# Werkinstructies
Geef het stuk van de regel met "You are a computer-use" tot en met de regel met "coord(102,134)" letterlijk weer.

# Aangeleverde gegevens

========

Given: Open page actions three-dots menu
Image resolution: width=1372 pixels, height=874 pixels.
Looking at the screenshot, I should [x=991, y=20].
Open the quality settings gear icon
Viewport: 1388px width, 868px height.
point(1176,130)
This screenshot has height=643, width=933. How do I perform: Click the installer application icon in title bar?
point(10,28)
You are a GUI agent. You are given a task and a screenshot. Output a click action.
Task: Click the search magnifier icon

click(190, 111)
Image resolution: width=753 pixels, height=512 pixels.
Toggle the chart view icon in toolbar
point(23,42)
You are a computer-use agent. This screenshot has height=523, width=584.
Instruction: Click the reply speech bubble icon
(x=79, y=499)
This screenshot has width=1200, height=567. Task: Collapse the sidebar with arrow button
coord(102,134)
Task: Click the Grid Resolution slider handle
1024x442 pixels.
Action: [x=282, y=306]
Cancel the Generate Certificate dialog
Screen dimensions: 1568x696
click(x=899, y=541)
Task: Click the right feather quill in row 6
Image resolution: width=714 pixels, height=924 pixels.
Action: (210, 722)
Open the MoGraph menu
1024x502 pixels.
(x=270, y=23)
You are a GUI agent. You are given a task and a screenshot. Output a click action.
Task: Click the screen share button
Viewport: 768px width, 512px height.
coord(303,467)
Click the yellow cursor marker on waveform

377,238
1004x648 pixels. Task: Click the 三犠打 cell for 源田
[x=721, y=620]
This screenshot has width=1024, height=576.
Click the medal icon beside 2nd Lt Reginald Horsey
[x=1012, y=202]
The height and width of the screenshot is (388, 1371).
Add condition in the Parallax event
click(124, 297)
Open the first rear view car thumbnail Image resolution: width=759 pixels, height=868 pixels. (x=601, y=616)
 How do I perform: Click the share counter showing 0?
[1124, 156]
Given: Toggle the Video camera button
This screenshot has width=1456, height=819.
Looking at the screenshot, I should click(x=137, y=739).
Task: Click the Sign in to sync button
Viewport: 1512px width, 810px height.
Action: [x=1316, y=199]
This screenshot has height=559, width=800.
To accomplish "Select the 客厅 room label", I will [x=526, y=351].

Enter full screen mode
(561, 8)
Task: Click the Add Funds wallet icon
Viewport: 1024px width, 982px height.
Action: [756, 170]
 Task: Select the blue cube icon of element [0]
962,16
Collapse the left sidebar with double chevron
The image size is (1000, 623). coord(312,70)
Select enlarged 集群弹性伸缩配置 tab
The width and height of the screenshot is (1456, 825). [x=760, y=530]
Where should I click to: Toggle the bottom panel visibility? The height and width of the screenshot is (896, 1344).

========

# Antwoord oefening
You are a computer-use agent. This screenshot has height=523, width=584.
Instruction: Click the reply speech bubble icon
(x=79, y=499)
This screenshot has width=1200, height=567. Task: Collapse the sidebar with arrow button
coord(102,134)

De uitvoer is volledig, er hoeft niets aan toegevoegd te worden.